Em vida, Fidel sempre foi contra o culto da personalidade - uma das primeiras leis aprovadas pela revolução proibiu, lembrou num discurso em 1966, "pôr o nome de um dirigente vivo numa rua, cidade ou aldeia, fábrica ou quinta", " fazer estátuas dos dirigentes vivos" e "fotografias oficiais nos gabinetes administrativos". Para o histórico dirigente da Revolução, "os que lideram são homens, não deuses". Mas, desde o seu 90.º aniversário, a 13 de agosto, que havia cartazes com o rosto de Fidel em todo o lado e, agora que está morto, essa lei já não se aplica. Resta saber quanto tempo durará até a homenagem incluir ruas ou praças com o seu nome.
O novo vizinho do norte
Enquanto decorrem as homenagens na ilha, no coração do exílio cubano, frente ao Monumento aos Mortos da Praia Girón em Little Havana, Miami, prepara-se uma manifestação para amanhã, às 17.00 locais (22.00 em Lisboa). Com o objetivo de pedir "liberdade e democracia para Cuba", este será "um ato conciso e poderoso" que quer levar uma mensagem de unidade e "um apelo à ação da resistência cubana", segundo o manifesto lido pelos organizadores.
Ao mesmo tempo, o presidente eleito, Donald Trump, que após a morte de Fidel o apelidou de "brutal ditador", voltou a escrever sobre a ilha no seu Twitter: "Se Cuba não estiver disposta a fazer um acordo melhor para o povo cubano, para os cubanos-americanos e para os Estados Unidos, no seu conjunto, porei fim ao acordo." Já no domingo, o futuro chefe de gabinete de Trump, Reince Priebus, disse que a Administração aguardará "alguns movimentos" do governo cubano. "Precisamos de um acordo melhor", indicou numa entrevista à Fox News.

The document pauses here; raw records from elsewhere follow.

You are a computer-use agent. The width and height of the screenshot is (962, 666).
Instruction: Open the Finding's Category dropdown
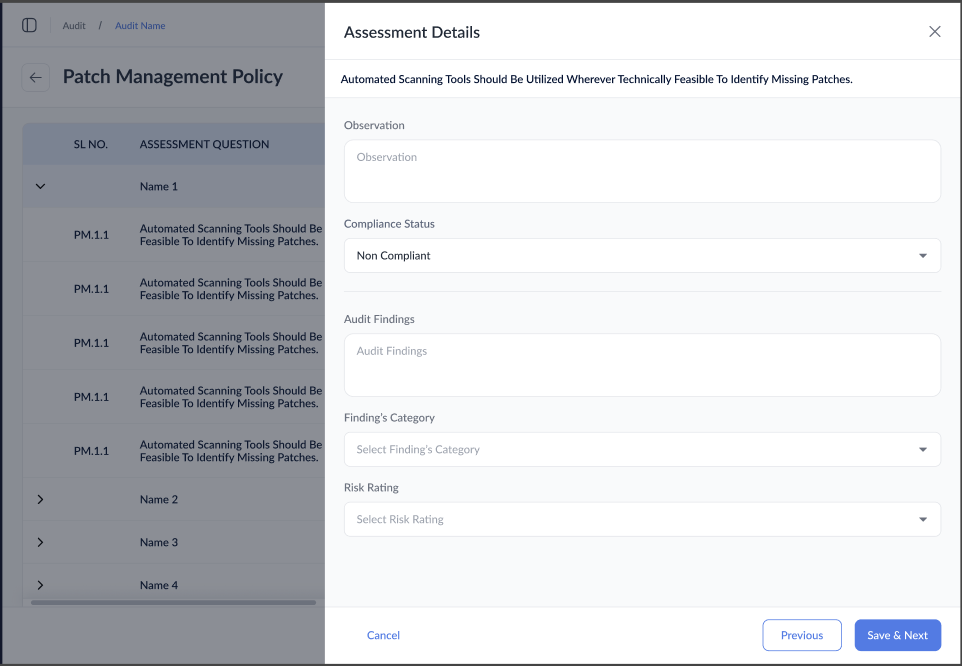click(642, 450)
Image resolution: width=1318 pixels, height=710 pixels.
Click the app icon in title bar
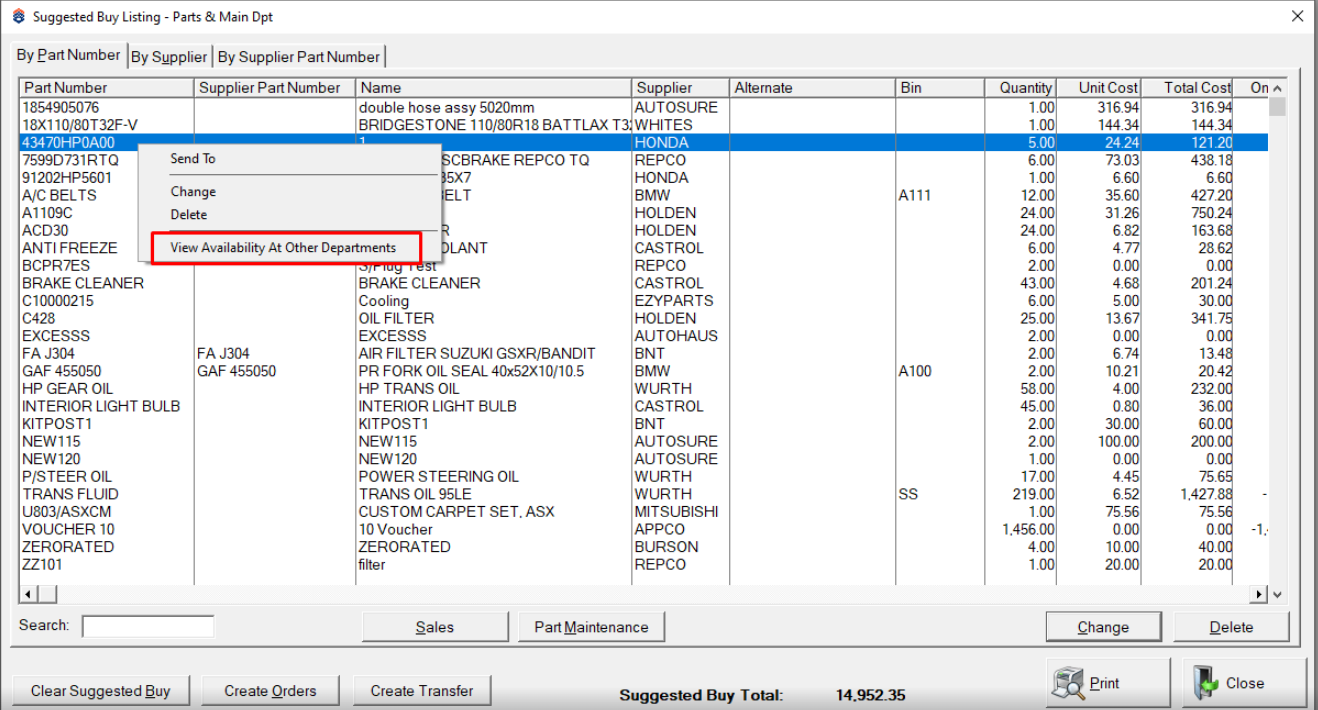[17, 17]
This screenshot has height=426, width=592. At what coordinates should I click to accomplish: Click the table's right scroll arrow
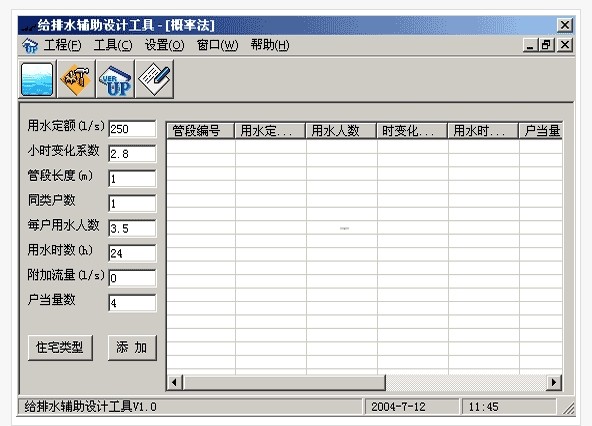(x=554, y=382)
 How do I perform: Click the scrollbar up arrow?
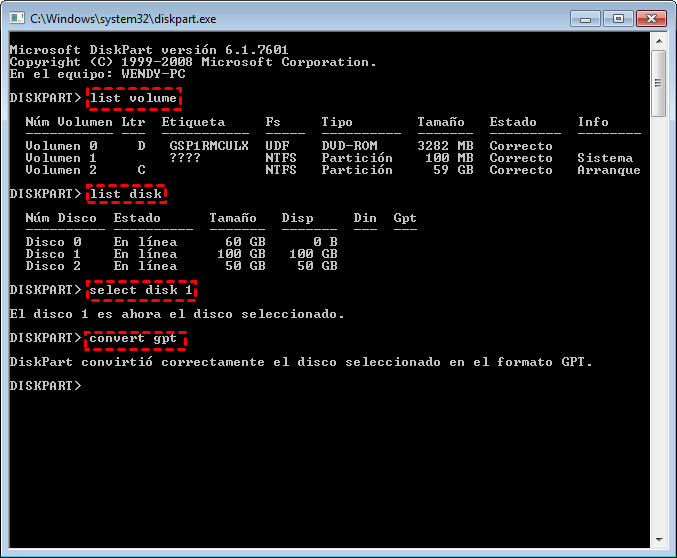pyautogui.click(x=658, y=43)

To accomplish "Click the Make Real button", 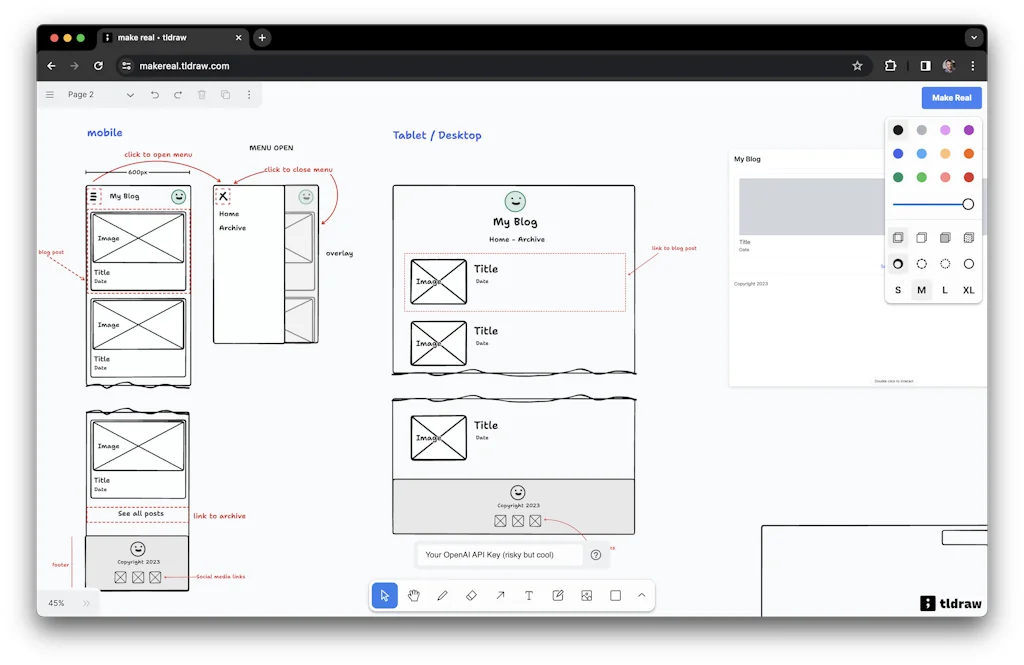I will pyautogui.click(x=951, y=98).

Já a Casa Branca disse que a morte de Fidel dificilmente travará os esforços norte-americanos para normalizar as relações com Cuba. O porta-voz, Josh Earnest, lembrou que isso seria "um forte golpe" para os cidadãos cubanos, falando nos aspetos económicos que já estão em marcha - como por exemplo os voos comerciais regulares para Havana, que começaram ontem.